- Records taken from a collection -
## START

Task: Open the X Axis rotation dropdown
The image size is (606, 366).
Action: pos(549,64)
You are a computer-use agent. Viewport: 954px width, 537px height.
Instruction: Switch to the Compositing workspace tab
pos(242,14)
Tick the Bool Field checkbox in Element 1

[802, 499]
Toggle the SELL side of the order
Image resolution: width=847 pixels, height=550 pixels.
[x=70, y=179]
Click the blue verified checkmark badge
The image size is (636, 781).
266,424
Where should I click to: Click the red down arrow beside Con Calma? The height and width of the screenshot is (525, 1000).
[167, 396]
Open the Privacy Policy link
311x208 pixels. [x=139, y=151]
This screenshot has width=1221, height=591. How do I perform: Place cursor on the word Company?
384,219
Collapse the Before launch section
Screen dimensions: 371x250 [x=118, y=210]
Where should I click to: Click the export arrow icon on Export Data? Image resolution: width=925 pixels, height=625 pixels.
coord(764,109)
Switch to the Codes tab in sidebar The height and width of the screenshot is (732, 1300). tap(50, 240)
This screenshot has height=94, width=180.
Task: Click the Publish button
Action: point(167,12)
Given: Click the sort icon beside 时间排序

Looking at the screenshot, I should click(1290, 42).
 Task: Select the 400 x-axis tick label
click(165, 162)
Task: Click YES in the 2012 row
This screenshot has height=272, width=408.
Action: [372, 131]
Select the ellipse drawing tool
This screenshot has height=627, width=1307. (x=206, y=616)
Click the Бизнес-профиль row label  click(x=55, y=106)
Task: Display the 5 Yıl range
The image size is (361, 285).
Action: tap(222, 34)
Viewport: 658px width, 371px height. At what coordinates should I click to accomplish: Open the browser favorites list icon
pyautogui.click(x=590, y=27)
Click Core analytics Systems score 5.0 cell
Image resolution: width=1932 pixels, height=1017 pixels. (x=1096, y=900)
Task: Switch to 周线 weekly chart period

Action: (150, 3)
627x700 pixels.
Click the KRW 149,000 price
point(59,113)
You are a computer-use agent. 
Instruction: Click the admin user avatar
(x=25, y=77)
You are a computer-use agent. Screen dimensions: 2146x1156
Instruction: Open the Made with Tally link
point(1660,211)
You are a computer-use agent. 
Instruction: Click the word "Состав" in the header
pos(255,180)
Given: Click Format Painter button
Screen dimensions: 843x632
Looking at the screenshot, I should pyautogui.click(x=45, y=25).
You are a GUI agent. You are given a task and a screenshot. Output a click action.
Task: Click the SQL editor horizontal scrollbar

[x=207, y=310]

## END

Switch every "Instruction:" in the records above to "Command:" and write all the lines out again, with nothing else changed.

- Task result -
Task: Open the X Axis rotation dropdown
The image size is (606, 366).
Action: pos(549,64)
You are a computer-use agent. Viewport: 954px width, 537px height.
Command: Switch to the Compositing workspace tab
pos(242,14)
Tick the Bool Field checkbox in Element 1

[802, 499]
Toggle the SELL side of the order
Image resolution: width=847 pixels, height=550 pixels.
[x=70, y=179]
Click the blue verified checkmark badge
The image size is (636, 781).
266,424
Where should I click to: Click the red down arrow beside Con Calma? The height and width of the screenshot is (525, 1000).
[167, 396]
Open the Privacy Policy link
311x208 pixels. [x=139, y=151]
This screenshot has width=1221, height=591. How do I perform: Place cursor on the word Company?
384,219
Collapse the Before launch section
Screen dimensions: 371x250 [x=118, y=210]
Where should I click to: Click the export arrow icon on Export Data? Image resolution: width=925 pixels, height=625 pixels.
coord(764,109)
Switch to the Codes tab in sidebar The height and width of the screenshot is (732, 1300). tap(50, 240)
This screenshot has height=94, width=180.
Task: Click the Publish button
Action: point(167,12)
Given: Click the sort icon beside 时间排序

Looking at the screenshot, I should click(1290, 42).
 Task: Select the 400 x-axis tick label
click(165, 162)
Task: Click YES in the 2012 row
This screenshot has height=272, width=408.
Action: [372, 131]
Select the ellipse drawing tool
This screenshot has height=627, width=1307. (x=206, y=616)
Click the Бизнес-профиль row label  click(x=55, y=106)
Task: Display the 5 Yıl range
The image size is (361, 285).
Action: tap(222, 34)
Viewport: 658px width, 371px height. At what coordinates should I click to accomplish: Open the browser favorites list icon
pyautogui.click(x=590, y=27)
Click Core analytics Systems score 5.0 cell
Image resolution: width=1932 pixels, height=1017 pixels. (x=1096, y=900)
Task: Switch to 周线 weekly chart period

Action: (150, 3)
627x700 pixels.
Click the KRW 149,000 price
point(59,113)
You are a computer-use agent. 
Command: Click the admin user avatar
(x=25, y=77)
You are a computer-use agent. Screen dimensions: 2146x1156
Command: Open the Made with Tally link
point(1660,211)
You are a computer-use agent. 
Command: Click the word "Состав" in the header
pos(255,180)
Given: Click Format Painter button
Screen dimensions: 843x632
Looking at the screenshot, I should pyautogui.click(x=45, y=25).
You are a GUI agent. You are given a task and a screenshot. Output a click action.
Task: Click the SQL editor horizontal scrollbar

[x=207, y=310]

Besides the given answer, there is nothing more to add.